Repeat word for word everything from the line containing "Task: Click the" to the end of the listing, first and last lines included, and only that.
####################
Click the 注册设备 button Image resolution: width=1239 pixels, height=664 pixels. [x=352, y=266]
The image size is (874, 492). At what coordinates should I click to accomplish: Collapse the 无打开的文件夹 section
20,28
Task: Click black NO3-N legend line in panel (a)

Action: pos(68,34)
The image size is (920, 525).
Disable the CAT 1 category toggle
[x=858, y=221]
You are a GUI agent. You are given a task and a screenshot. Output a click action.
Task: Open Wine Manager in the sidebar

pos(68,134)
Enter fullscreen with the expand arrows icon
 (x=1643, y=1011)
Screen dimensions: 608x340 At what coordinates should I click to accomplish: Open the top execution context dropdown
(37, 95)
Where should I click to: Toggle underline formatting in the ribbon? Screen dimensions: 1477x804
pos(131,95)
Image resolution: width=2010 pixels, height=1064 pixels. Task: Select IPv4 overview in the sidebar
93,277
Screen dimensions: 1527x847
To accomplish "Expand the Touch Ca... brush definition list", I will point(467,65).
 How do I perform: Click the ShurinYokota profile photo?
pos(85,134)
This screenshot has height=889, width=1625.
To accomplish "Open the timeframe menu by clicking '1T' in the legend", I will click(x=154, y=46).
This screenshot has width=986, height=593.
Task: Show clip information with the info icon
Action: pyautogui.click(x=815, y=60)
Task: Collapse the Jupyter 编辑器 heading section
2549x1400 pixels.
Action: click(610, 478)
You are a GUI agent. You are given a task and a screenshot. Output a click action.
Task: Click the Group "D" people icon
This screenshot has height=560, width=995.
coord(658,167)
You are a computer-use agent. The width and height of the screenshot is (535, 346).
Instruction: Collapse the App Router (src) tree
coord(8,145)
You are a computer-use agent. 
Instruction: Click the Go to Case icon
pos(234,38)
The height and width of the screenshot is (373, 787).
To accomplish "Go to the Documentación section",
####################
* Written solution *
Task: Click the Group "D" people icon
This screenshot has height=560, width=995.
coord(658,167)
You are a computer-use agent. The width and height of the screenshot is (535, 346).
Instruction: Collapse the App Router (src) tree
coord(8,145)
You are a computer-use agent. 
Instruction: Click the Go to Case icon
pos(234,38)
The height and width of the screenshot is (373, 787).
To accomplish "Go to the Documentación section",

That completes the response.